(Screenshot grounding data)
>>>
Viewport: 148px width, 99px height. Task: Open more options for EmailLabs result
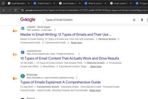tap(77, 78)
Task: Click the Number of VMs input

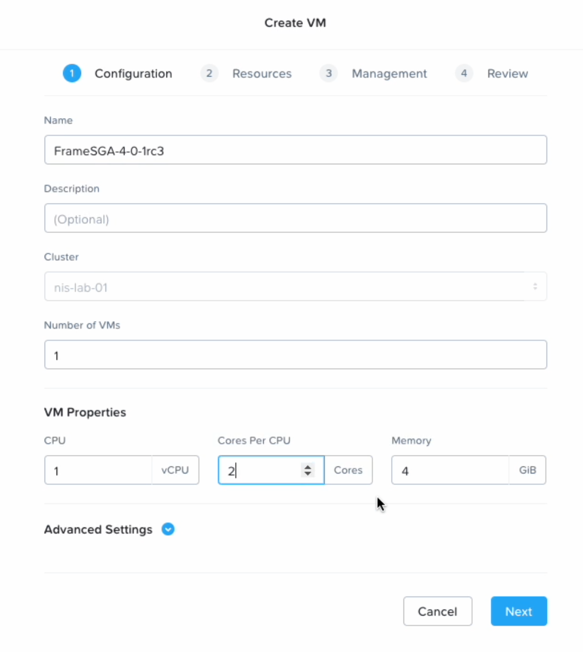Action: [x=295, y=354]
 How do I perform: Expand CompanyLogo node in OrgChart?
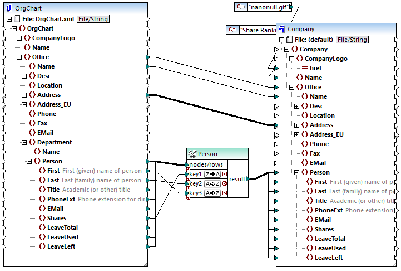coord(19,38)
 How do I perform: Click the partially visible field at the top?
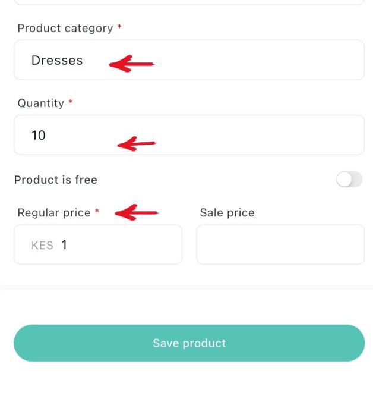[x=189, y=2]
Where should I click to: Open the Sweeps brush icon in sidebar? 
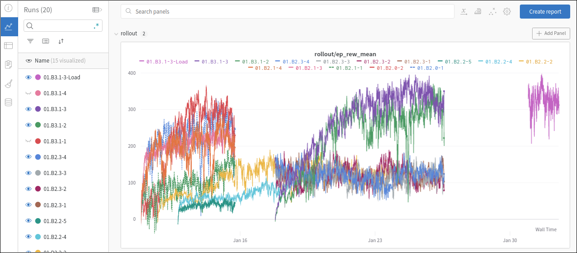9,83
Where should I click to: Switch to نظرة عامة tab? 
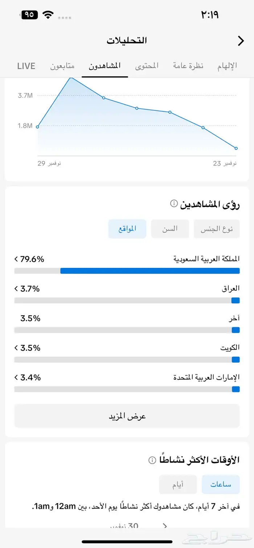(187, 66)
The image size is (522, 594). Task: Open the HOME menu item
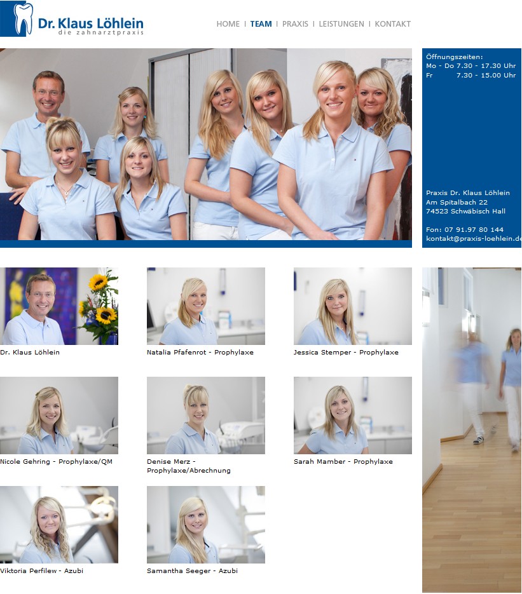coord(228,24)
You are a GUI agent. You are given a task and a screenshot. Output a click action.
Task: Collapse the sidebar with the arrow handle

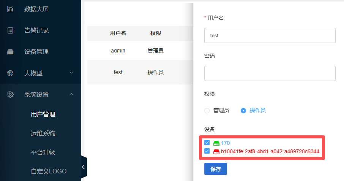(x=84, y=167)
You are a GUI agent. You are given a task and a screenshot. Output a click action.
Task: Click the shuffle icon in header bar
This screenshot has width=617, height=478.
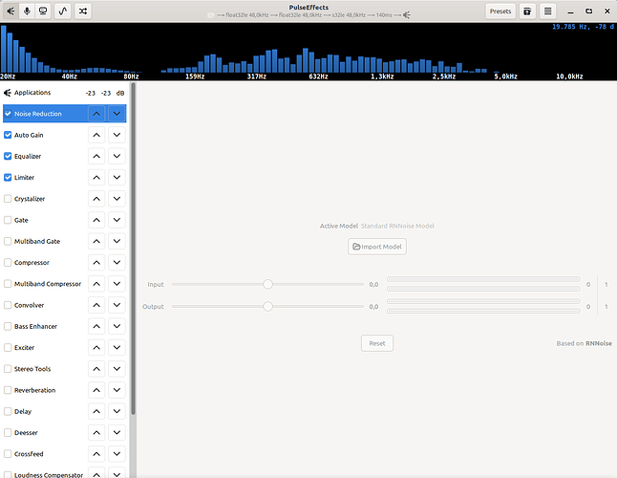tap(83, 11)
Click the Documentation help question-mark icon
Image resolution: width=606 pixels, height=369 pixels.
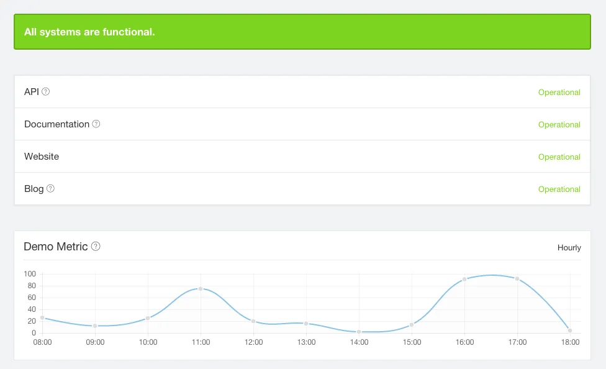pyautogui.click(x=96, y=124)
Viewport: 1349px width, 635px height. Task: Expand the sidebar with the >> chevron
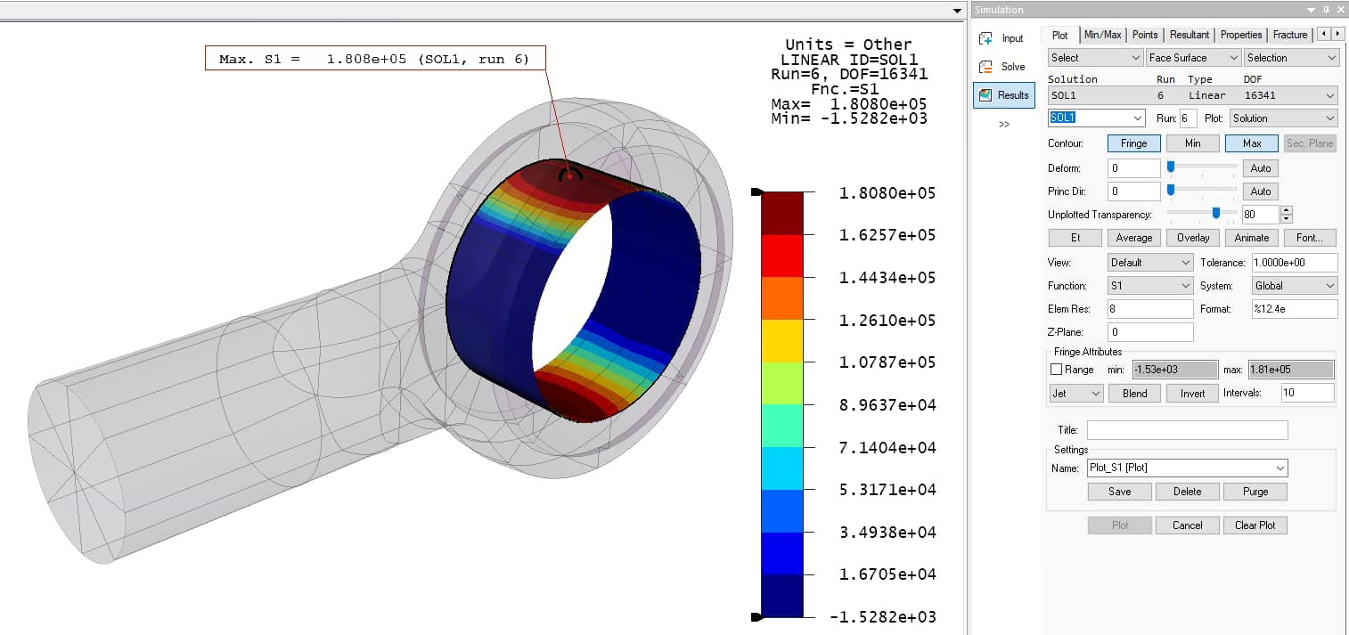click(x=1003, y=124)
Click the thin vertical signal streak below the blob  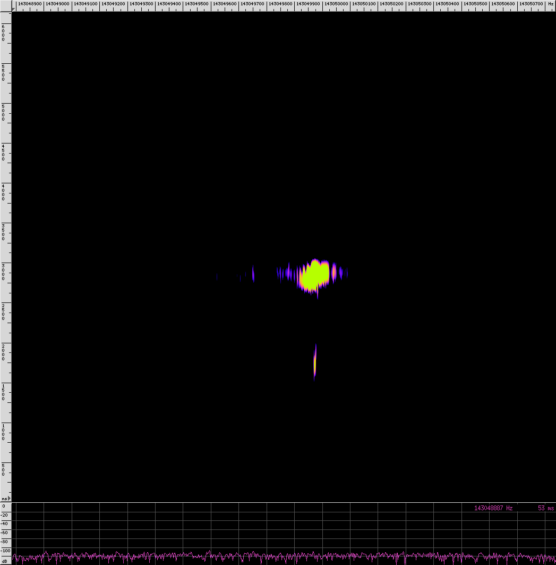tap(315, 362)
<<<
(Work to be completed)
Your answer must be the exact lines from the start of the data through the line with "Task: Click the shuffle icon in header bar", inclusive, and nothing else; pictures do not belong in it.

(The answer)
Viewport: 148px width, 99px height. Task: Open more options for EmailLabs result
tap(77, 78)
Task: Click the Number of VMs input

Action: [x=295, y=354]
 How do I perform: Expand CompanyLogo node in OrgChart?
coord(19,38)
 How do I perform: Click the partially visible field at the top?
[x=189, y=2]
Where should I click to: Open the Sweeps brush icon in sidebar? 
9,83
Where should I click to: Switch to نظرة عامة tab? 
(187, 66)
The image size is (522, 594). Task: Open the HOME menu item
coord(228,24)
You are a GUI agent. You are given a task and a screenshot. Output a click action.
Task: Collapse the sidebar with the arrow handle

(x=84, y=167)
You are a GUI agent. You are given a task and a screenshot. Output a click action.
Task: Click the shuffle icon in header bar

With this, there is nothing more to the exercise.